# Topology up to isomorphism

Let $$A$$ be a set, $$\mid A \mid$$=$$\aleph_0$$ (assume that A$$\subseteq\mathbb{R}$$) ,

and let $$\chi$$=$$\{\tau\subseteqP(A)\mid($$A,$$\tau)$$is a Hausdorff space, $$\mid \tau \mid$$=$$\aleph\}$$ .
($$P(A)$$ is the power set of $$A$$)

What is the "value" of $$\mid \chi \mid$$ $$?$$

The question is basically how many Hausdorff topologies $$\tau$$ ($$\mid \tau \mid=\aleph$$) (up to isomorphism) are exist on a set $$A$$, $$\mid A \mid=\aleph_0$$.

Correct me if I'm wrong, but I know that there is at least one topology as I mentioned before:

For example:

The set is $$\mathbb{Q}$$ and the topology $$\tau$$ is Subspace topology of the euclidean metric on $$\mathbb{R}$$ (its Hausdorff).

Obviously $$\mid \mathbb{Q} \mid$$=$$\aleph_0$$, and we know that the base of $$\tau$$ in $$\mathbb{R}$$ is all the open intervals, hence $$\mid \tau \mid$$ on $$\mathbb{Q}$$ is $$\aleph$$.

Hence $$\chi \neq \emptyset$$.

What is $$\mid \chi \mid$$?

• $\aleph$ is not a definite cardinal? What do you mean, just that $\tau$ is infinite ? – Henno Brandsma Aug 22 at 8:40
• @HennoBrandsma I suppose that by $\aleph$ he means the cardinality of the real numbers. – Cronus Aug 22 at 8:44
• @Henno: I think that you should have seen the notation $\aleph$ for the cardinality of the reals already.

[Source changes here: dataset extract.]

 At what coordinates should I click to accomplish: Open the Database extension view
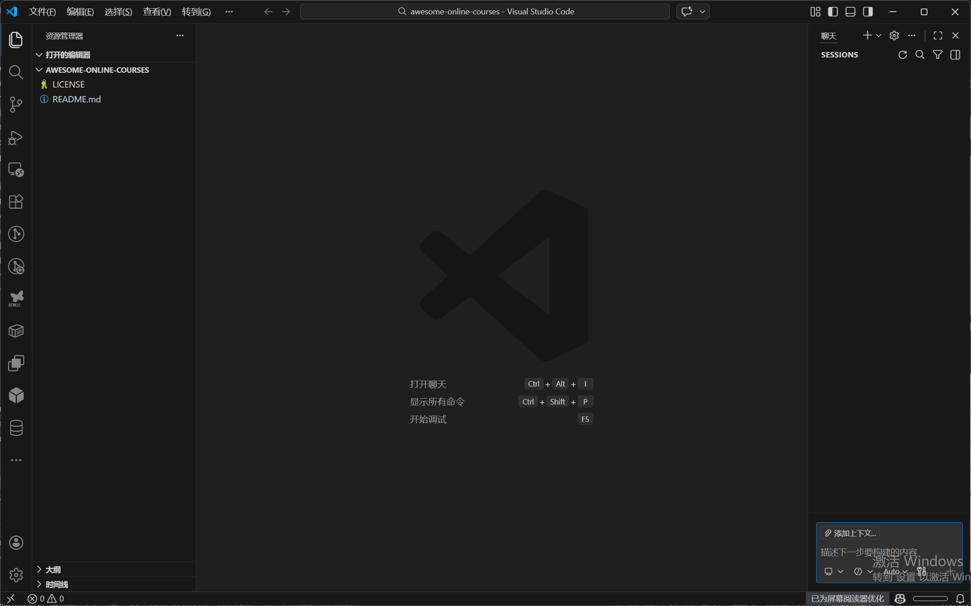16,427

It's been used quite extensively in tags you seem to be participating in. – Asaf Karagila Aug 22 at 8:55
• The title does not exactly fit the question.: are you interested in the number of topologies up to isomorphism, or just the number of topologies ? (The former question may be harder to answer, although I suspect it's the same number) – Maxime Ramzi Aug 22 at 10:00
• @AsafKaragila I think I’ve seen it before, but it’s old-fashioned. Most of the modern books I have use $\mathfrak{c}$. – Henno Brandsma Aug 22 at 14:32

There are at most $$\kappa:=2^{2^{\aleph_0}}$$ topologies on $$A$$. Also, there are that many non-equivalent free ultrafilters on $$A$$, and each of those gives rise that a mutually non-homeomorphic Hausdorff topology on $$A$$ (by using it as the set of neighbourhoods of a unique non-isolated point). So there are $$\kappa$$ many Hausdorff topologies on $$A$$ (all of size of the reals). The answer is thus the size of the power set of $$\Bbb R$$.